Our Government turned the NSA apparatus inward -- something that was never supposed to happen -- spying on our conversations in secret and without warrants or oversight, all in violation of the law, and then, once revealed, acted to immunize the private-sector lawbreakers. And that's to say nothing about the hundreds of thousands of people we killed and the millions more we displaced with a war launched on false pretense. And on and on and on.
Prime responsibility for those actions may lie with the administration which implemented them and with the Congress that thereafter acquiesced to and even endorsed much of it, but it also lies with much of our opinion-making elite and expert class. Even when they politely disagreed, they treated most of this -- and still do -- as though it were reasonable and customary, eschewing strong language and emphatic condemnation and moral outrage, while perversely and self-servingly construing their constraint as some sort of a virtue -- a hallmark of dignified Seriousness. That created the impression that these were just garden-variety political conflicts to be batted about in pretty conference rooms by mutually regarding elites on both sides of these "debates." Meanwhile, those who objected too strongly and in disrespectful tones, who described the extremism and lawlessness taking place, were dismissed by these same elites as overheated, fringe hysterics.

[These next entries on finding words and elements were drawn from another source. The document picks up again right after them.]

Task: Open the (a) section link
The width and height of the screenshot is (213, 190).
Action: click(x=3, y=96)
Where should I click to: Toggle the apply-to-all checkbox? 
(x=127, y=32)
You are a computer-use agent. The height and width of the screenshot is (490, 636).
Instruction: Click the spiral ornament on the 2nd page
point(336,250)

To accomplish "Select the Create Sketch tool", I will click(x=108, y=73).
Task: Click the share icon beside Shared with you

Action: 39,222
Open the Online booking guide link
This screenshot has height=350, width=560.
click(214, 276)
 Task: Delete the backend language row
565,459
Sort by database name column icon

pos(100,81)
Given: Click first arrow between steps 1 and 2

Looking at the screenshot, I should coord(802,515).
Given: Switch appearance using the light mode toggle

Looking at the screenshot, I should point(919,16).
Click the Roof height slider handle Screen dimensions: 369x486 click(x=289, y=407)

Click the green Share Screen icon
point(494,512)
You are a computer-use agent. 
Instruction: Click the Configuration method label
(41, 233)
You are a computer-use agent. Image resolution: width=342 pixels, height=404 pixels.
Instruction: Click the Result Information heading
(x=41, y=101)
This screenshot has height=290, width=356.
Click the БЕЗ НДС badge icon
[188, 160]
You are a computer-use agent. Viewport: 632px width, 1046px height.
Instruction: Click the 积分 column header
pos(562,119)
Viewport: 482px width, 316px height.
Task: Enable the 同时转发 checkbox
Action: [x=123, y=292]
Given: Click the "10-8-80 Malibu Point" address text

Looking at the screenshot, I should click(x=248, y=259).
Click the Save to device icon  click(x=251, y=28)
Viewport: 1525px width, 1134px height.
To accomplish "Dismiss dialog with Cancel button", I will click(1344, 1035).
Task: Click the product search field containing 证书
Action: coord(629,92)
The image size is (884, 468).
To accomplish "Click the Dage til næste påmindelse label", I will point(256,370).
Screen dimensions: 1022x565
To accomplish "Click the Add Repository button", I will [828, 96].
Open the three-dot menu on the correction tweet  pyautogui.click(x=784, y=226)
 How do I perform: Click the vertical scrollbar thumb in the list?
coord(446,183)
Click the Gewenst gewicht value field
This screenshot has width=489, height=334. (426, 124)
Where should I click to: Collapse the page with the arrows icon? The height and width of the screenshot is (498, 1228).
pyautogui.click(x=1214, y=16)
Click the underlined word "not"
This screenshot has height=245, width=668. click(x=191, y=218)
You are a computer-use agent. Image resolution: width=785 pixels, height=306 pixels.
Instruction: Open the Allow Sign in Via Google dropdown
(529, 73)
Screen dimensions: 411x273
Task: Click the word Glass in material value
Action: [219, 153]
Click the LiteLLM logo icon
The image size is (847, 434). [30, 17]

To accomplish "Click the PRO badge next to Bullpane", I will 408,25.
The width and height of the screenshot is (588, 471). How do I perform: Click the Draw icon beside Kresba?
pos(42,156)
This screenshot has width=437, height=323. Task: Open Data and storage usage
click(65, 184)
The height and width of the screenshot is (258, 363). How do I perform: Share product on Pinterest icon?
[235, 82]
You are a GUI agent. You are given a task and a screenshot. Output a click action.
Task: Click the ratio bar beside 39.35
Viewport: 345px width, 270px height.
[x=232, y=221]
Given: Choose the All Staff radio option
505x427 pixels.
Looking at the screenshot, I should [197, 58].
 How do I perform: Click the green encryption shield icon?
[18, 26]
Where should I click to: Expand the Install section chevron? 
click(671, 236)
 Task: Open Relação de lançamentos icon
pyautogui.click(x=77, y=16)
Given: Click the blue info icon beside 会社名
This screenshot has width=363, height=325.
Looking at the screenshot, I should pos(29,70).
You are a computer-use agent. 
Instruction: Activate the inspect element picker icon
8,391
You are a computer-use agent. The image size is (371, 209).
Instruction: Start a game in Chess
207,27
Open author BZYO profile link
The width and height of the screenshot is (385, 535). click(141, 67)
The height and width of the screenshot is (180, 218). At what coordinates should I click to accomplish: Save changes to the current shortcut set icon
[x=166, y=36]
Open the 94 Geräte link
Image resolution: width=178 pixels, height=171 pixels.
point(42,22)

Some political issues, including ones that provoke intense passion, have many sides, but not all do. Not all positions are worthy of respect. Some actions and policies require outrage and condemnation, to the point where it becomes irresponsible to comment on them without expressing that. Some ideas are so corrupted and dangerous and indefensible that they do reflect negatively on the character and credibility of their advocates, on the propriety of treating those advocates as though they're respectable and honorable. Most of all, elites who seek out an opinion platform have a responsibility to accept that their ideas and arguments have consequences and they should be held accountable for what their actions spawn (see Atrios' related point yesterday about Tom Friedman's responsibility arising from his advocacy for the Iraq War).
Over the last eight years (at least), we have not only crossed the line of what ought to be within the realm of reasonable, respectful debate, but we have crossed it repeatedly, severely, and with great harm to our political system and huge numbers of people. And one of the prime reasons that happened is because those with the most vocal platforms and with the greatest claims to expertise failed in their responsibility to oppose it passionately and to describe its extremism, and, instead, eagerly served as apologists for it. Those who seek now to depict their tepidness in the face of all of that as some elevated form of enlightened reason are merely illustrating one of the key mechanisms that enabled all of it to happen.